The Takata airbag that just keeps growing and growing, has more than doubled in scope with the inclusion of another 35-40 million inflators, although it does not spell out how many vehicles are added to the list, since the inflators are present in both front airbags.
The U.S. National Highway Traffic Safety Administration (NHTSA) announced the expansion and acceleration of the recall, adding to the already 28.8 million inflators previously recalled, on the confirmation that the root cause of the problem is the inflator’s propensity to rupture when compromised by moisture. If the inflator ruptures, metal shards are sprayed into the cabin with the deployment of the airbag.

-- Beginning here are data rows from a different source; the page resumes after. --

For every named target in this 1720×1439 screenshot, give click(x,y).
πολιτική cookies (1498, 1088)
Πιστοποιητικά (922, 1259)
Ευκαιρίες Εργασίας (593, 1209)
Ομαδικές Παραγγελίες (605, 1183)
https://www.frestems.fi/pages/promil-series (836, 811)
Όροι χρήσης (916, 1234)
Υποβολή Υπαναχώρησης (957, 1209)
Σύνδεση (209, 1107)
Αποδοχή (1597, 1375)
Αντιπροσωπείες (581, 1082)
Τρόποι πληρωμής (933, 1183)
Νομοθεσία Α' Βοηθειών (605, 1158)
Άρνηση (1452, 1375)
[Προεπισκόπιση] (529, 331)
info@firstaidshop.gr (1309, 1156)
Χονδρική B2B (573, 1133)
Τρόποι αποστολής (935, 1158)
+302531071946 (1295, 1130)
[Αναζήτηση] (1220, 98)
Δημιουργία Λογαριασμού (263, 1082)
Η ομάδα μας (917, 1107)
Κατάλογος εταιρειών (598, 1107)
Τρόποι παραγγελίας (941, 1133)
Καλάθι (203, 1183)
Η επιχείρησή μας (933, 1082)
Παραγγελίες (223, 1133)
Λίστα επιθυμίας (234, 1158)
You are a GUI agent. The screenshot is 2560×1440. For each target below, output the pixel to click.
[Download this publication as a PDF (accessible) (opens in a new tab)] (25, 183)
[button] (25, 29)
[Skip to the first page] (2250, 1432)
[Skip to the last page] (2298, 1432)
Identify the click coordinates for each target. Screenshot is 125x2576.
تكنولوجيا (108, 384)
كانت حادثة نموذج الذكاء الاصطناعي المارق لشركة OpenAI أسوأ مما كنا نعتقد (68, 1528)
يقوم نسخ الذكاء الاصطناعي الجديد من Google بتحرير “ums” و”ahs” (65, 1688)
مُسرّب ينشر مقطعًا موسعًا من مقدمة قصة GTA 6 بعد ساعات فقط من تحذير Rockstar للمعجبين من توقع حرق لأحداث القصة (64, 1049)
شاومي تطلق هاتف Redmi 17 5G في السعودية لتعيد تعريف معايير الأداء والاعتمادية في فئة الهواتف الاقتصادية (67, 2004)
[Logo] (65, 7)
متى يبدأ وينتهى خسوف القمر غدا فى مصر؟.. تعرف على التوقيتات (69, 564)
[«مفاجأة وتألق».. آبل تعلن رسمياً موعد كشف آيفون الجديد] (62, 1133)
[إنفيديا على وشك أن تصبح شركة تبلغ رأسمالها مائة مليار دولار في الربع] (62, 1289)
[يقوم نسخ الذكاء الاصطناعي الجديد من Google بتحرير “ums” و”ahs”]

The problem is linked to 10 deaths and more than 100 injuries in the US alone.
“Today’s action is a significant step in the U.S. Department of Transportation’s aggressive oversight of Takata on behalf of drivers and passengers across America,” said Transportation Secretary Anthony Foxx. “The acceleration of this recall is based on scientific evidence and will protect all Americans from air bag inflators that may become unsafe.”
Under the expansion, all Takata inflators with ammonium nitrate propellant are to be replaced unless they include an chemical drying agent (desiccant) to counteract the moisture variable. The problem is compounded by time, age and environmental impact to degrade the inflator chemical and cause it to burn too quickly and rupture the inflator capsule. The desiccant absorbs moisture that may be present in the inflator and stops the degradation of the propellant. None of the incidents have been attributed to a desiccated inflator module, though Takata may still have to replace those modules if the company fails to provide proof they are indeed safe.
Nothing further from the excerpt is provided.